▶ Task instructions: Rewrite the rows from the line containing "This screenshot has width=202, height=113." through the line containing "tap(224, 183)", requests and all, adding -124 to each coordinate in the answers.

▶ Recorded data:
►

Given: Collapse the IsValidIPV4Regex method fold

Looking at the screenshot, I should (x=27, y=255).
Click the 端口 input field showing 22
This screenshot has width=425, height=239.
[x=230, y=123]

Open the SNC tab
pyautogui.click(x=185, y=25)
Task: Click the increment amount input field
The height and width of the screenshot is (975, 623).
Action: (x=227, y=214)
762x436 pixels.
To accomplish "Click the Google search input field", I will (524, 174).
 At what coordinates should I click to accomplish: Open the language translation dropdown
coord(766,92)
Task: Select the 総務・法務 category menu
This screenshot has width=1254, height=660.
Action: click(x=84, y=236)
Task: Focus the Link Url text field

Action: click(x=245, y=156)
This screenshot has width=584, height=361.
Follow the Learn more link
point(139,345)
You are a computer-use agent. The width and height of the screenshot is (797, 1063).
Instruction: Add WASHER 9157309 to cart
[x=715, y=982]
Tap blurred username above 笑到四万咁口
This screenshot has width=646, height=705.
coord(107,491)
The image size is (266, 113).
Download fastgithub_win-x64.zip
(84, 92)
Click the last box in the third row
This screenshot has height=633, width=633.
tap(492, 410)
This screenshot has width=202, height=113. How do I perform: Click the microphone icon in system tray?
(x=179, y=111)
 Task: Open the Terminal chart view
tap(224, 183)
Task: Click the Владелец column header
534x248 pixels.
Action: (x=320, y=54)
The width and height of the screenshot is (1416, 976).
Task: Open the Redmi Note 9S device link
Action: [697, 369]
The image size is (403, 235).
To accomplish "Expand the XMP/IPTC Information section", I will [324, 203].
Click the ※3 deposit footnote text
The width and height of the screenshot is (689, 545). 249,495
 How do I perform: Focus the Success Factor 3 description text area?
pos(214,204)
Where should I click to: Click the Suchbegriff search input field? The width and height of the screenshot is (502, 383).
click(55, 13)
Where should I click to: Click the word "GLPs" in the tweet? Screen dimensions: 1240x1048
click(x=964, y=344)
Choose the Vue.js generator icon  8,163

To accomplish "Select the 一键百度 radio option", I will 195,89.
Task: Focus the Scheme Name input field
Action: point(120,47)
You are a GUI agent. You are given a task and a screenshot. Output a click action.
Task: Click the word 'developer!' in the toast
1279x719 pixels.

◄

▶ Answer for this exercise:
This screenshot has width=202, height=113. How do I perform: Click the microphone icon in system tray?
(x=55, y=-13)
 Task: Open the Terminal chart view
tap(100, 59)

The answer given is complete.